▶ [Instructions for the task]: Word for word, write the lines below out again, with no pictures.

++++ Record excerpts

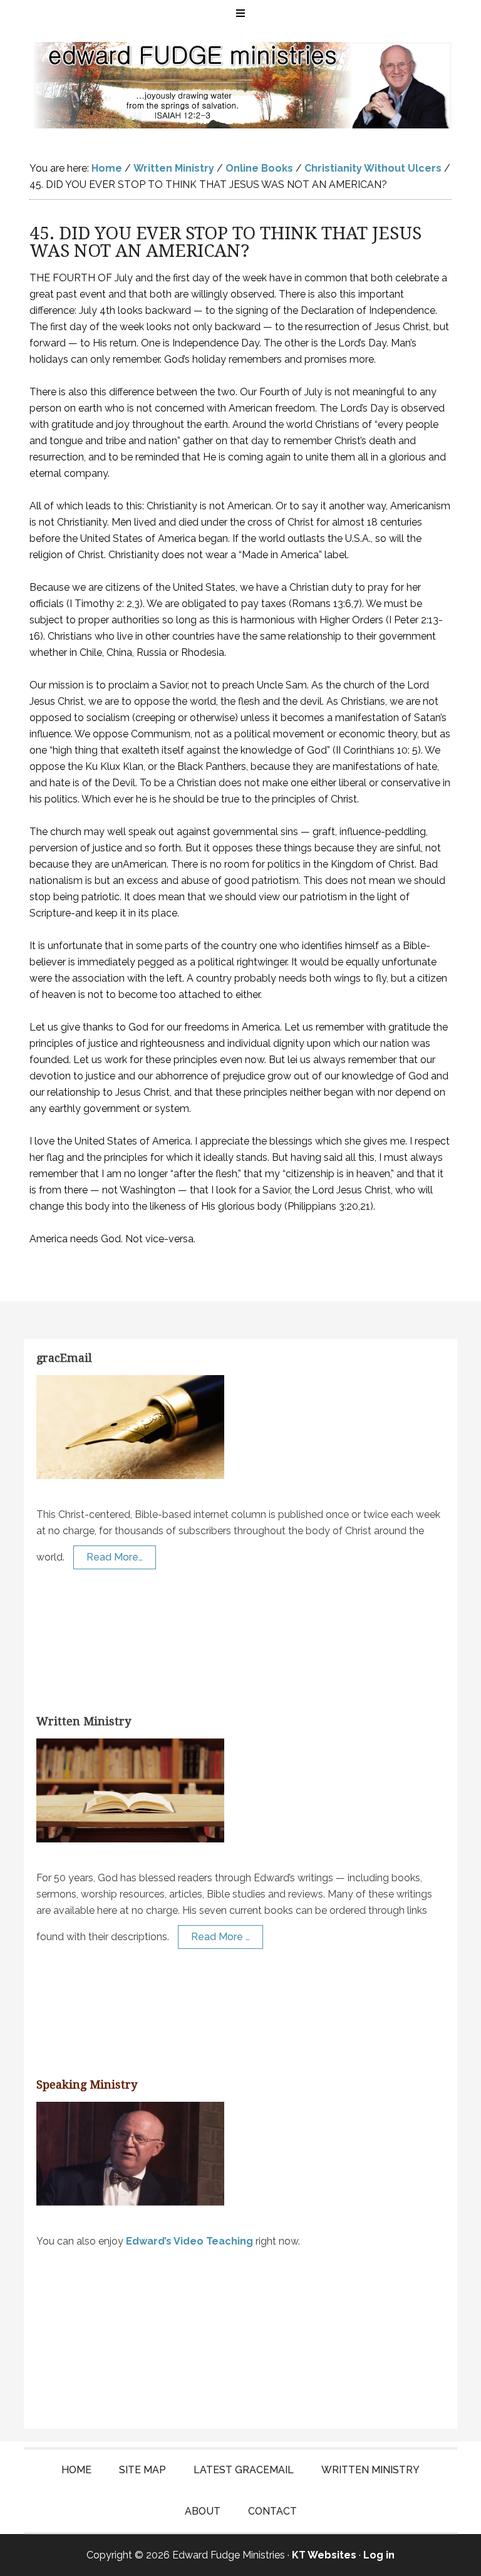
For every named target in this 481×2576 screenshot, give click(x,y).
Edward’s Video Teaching (189, 2241)
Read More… (114, 1557)
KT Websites (324, 2555)
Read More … (220, 1937)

++++++++

▶ [Response area]:
For every named target in this 481×2576 screenshot, give click(x,y).
Edward’s Video Teaching (189, 2241)
Read More… (114, 1557)
KT Websites (324, 2555)
Read More … (220, 1937)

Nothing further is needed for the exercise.